═════ DATA PROVIDED

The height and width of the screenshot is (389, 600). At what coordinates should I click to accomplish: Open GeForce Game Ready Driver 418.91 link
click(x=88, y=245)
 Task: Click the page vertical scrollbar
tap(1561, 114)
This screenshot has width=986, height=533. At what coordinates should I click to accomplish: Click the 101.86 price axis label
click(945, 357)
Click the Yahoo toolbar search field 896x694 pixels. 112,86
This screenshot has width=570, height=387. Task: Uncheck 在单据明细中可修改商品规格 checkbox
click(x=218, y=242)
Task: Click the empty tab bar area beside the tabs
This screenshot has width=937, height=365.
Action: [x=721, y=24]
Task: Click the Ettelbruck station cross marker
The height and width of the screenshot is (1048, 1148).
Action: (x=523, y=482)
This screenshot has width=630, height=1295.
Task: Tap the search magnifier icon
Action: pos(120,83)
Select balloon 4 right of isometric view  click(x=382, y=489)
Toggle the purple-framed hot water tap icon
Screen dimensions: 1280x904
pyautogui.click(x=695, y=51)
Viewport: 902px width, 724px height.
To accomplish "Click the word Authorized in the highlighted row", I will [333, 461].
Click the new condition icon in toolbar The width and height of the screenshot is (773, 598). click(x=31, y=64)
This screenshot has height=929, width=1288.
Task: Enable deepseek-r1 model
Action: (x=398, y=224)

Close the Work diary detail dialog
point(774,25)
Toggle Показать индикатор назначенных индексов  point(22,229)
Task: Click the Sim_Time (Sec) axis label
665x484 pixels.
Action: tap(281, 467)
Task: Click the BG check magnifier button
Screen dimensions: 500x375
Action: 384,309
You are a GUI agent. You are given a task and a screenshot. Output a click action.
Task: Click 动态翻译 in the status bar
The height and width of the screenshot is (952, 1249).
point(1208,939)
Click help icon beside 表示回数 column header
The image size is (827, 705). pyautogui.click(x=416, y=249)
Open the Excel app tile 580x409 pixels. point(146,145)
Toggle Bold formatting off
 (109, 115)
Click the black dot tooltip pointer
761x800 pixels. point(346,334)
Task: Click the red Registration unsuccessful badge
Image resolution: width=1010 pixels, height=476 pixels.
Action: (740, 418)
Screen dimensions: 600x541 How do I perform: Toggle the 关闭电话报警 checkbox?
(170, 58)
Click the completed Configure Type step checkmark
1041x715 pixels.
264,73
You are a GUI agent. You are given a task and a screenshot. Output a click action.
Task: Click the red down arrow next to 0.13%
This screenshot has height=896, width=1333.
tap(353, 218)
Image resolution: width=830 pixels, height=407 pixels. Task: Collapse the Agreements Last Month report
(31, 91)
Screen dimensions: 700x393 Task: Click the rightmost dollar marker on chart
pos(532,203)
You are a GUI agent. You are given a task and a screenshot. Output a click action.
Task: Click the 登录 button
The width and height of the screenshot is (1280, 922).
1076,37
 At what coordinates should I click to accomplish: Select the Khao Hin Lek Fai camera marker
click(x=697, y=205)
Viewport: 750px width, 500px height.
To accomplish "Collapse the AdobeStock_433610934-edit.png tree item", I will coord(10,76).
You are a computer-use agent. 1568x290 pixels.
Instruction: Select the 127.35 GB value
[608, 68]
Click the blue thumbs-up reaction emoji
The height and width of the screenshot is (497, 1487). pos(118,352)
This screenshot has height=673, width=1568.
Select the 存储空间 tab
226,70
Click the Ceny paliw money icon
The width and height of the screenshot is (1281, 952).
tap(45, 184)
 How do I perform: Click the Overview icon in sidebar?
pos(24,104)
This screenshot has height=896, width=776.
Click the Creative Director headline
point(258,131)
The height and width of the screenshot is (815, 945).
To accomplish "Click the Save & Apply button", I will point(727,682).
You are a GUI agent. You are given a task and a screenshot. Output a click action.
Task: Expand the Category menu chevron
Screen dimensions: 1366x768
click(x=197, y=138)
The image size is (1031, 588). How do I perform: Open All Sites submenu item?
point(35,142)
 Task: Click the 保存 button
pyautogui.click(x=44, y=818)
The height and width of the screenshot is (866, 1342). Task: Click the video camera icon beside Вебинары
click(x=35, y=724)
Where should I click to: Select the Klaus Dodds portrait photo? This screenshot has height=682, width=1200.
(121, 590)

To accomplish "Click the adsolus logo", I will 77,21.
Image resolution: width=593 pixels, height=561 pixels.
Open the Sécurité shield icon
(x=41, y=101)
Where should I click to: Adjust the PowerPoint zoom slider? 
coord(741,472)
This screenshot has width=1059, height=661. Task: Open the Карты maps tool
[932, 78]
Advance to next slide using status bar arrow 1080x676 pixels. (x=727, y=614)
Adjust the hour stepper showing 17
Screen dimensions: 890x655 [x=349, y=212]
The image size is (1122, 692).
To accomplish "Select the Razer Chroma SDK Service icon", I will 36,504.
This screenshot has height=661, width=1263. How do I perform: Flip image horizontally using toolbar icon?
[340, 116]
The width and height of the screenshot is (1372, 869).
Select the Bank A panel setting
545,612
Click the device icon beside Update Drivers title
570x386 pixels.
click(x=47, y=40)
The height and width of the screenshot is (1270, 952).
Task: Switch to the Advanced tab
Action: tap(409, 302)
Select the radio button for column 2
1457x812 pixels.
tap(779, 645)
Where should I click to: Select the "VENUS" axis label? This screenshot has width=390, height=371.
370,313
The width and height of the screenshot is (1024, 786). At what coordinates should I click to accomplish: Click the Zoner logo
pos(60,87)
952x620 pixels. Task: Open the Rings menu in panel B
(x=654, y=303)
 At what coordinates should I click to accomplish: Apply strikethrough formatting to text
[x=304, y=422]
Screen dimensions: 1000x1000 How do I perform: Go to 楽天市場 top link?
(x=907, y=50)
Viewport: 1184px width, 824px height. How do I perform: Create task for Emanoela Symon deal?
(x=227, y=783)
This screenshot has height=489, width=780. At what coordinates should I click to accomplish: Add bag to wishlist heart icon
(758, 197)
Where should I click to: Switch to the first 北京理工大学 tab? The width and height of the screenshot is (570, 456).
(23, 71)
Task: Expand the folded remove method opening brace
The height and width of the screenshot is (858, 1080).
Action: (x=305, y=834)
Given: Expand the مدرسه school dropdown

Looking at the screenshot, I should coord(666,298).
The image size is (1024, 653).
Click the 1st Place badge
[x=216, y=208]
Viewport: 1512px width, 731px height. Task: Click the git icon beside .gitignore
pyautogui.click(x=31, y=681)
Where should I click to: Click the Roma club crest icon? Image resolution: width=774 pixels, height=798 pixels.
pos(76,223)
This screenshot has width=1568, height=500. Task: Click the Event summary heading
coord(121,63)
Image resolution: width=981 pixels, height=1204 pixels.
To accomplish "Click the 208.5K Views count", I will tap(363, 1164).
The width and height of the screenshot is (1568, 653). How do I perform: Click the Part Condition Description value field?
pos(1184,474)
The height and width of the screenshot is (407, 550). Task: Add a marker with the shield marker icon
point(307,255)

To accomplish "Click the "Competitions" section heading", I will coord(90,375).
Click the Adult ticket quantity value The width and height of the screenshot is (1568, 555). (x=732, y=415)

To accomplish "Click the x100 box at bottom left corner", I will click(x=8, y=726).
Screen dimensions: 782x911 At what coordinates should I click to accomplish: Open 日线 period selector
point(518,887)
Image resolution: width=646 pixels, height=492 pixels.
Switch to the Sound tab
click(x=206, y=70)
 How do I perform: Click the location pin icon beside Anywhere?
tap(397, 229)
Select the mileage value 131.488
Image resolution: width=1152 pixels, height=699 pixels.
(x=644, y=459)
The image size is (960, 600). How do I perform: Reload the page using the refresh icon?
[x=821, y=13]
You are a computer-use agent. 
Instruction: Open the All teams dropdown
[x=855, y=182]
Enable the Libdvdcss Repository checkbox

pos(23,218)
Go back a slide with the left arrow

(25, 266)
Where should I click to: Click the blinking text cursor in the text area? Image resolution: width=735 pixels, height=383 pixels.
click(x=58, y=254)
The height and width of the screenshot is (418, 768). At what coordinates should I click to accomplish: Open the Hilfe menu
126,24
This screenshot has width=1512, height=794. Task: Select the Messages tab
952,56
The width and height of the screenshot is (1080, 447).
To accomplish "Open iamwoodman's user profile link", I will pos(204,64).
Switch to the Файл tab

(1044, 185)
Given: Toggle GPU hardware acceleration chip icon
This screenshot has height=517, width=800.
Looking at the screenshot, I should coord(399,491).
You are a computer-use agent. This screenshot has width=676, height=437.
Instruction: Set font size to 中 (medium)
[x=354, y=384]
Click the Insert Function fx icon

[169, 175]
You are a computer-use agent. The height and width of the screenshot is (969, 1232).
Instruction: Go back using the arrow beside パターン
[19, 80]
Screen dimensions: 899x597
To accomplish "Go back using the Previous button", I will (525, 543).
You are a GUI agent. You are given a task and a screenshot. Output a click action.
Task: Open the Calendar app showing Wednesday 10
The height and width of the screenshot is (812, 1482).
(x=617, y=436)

══════════

ASSIGNMENT |
Count every line of the entries that includes "computer", and say the number alone.

ANSWER FOR THIS EXERCISE |
4